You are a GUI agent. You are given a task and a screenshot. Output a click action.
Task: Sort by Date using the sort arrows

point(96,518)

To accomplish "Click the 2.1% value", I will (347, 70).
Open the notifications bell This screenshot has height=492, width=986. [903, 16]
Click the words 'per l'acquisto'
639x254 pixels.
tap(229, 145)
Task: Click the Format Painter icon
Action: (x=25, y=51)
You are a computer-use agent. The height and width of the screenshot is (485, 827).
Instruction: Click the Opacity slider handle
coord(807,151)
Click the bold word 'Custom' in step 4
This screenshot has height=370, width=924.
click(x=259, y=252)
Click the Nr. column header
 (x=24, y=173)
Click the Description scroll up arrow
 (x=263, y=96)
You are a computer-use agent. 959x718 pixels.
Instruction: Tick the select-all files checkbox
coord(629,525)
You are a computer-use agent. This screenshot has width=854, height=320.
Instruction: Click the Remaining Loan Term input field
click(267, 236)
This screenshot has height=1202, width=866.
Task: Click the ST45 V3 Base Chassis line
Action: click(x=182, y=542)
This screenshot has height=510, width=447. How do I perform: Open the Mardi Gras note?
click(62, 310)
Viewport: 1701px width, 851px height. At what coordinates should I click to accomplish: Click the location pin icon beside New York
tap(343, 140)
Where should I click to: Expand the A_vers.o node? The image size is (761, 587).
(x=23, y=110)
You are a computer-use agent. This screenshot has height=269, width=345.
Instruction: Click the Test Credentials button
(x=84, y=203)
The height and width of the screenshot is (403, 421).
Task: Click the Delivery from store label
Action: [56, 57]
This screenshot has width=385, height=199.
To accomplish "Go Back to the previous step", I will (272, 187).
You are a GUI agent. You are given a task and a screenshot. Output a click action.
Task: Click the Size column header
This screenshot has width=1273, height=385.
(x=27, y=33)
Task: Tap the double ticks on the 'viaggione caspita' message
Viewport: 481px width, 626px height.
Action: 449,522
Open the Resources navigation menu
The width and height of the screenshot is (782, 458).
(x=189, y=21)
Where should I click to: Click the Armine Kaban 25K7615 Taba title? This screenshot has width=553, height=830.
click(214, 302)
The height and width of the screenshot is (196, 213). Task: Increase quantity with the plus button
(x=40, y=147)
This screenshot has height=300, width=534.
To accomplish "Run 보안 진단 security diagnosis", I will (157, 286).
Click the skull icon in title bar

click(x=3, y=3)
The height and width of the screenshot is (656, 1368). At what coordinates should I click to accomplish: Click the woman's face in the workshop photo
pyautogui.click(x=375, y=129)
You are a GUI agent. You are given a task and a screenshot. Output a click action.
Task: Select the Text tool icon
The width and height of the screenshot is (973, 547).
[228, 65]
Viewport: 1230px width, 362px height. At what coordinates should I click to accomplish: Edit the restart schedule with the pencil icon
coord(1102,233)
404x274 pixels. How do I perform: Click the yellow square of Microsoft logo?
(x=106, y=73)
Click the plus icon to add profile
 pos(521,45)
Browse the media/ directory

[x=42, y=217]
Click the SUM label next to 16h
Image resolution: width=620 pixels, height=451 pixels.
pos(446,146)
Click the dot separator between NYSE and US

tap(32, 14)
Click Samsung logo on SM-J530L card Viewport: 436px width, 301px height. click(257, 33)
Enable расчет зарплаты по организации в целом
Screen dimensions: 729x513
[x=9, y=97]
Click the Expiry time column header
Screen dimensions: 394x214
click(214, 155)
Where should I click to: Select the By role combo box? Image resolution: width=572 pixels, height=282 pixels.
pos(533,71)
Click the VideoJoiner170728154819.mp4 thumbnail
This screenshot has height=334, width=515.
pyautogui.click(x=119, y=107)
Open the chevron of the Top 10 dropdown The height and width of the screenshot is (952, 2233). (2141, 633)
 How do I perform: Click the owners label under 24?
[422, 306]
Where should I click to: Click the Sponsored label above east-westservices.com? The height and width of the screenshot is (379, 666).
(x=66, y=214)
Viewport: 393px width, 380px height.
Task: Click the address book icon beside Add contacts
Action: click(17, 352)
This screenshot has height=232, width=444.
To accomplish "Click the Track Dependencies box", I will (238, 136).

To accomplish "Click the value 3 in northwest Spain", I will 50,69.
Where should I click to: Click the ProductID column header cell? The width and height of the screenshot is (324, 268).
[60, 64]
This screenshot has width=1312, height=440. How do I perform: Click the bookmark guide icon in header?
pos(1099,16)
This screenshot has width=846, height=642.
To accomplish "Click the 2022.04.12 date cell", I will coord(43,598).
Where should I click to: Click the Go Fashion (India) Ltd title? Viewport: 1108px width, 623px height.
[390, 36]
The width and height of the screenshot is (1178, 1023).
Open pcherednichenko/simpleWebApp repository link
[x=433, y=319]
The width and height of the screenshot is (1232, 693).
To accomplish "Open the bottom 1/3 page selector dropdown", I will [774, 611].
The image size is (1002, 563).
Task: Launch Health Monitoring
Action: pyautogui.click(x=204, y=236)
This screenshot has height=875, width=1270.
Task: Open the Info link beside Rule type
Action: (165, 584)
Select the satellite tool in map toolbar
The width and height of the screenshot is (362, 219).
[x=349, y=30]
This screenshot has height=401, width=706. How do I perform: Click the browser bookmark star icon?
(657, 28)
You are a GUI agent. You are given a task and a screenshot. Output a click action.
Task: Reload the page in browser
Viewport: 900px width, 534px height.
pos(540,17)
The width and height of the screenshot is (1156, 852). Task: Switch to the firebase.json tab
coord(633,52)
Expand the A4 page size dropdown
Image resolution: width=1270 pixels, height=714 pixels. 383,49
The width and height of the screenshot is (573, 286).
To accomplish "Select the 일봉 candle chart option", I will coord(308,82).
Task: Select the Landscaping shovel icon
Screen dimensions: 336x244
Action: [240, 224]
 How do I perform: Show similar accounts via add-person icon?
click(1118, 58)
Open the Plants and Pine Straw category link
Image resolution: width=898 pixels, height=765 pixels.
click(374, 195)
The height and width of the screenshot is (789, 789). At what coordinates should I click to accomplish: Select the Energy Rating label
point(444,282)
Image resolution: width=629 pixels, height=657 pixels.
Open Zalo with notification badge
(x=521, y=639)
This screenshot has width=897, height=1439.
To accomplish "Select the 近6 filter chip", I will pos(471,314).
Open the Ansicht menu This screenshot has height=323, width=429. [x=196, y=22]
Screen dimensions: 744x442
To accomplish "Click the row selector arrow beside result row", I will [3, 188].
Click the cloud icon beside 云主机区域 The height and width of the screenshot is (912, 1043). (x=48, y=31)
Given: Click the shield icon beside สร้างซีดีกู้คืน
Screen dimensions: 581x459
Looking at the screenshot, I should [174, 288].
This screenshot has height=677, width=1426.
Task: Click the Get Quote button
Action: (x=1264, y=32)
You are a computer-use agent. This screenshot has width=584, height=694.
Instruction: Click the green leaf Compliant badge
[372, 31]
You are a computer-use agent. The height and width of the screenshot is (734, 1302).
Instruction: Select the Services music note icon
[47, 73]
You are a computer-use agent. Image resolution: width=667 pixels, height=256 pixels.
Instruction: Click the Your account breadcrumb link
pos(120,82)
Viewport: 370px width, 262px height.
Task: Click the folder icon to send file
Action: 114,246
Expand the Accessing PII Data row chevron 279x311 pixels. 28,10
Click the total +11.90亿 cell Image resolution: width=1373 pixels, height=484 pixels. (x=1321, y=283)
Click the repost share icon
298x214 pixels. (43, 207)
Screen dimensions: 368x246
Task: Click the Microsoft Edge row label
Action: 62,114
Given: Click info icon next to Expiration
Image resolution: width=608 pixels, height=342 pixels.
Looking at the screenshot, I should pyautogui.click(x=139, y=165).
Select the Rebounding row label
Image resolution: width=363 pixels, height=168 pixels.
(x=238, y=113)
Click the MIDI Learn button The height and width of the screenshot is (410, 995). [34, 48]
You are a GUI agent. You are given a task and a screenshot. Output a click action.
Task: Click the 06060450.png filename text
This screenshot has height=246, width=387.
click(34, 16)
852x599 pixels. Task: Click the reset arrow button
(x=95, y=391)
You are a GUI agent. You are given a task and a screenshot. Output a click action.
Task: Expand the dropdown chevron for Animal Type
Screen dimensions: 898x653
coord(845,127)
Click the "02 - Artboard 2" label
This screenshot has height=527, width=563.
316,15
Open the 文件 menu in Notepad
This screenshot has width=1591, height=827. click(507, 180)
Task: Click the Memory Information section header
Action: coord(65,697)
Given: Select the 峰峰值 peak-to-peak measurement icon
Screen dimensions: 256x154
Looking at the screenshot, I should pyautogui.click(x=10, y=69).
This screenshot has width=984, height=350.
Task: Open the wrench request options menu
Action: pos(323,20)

━━━━━━━━━━

Return every line in the listing that contains the word "tool".

» Result:
Task: Select the Text tool icon
Select the satellite tool in map toolbar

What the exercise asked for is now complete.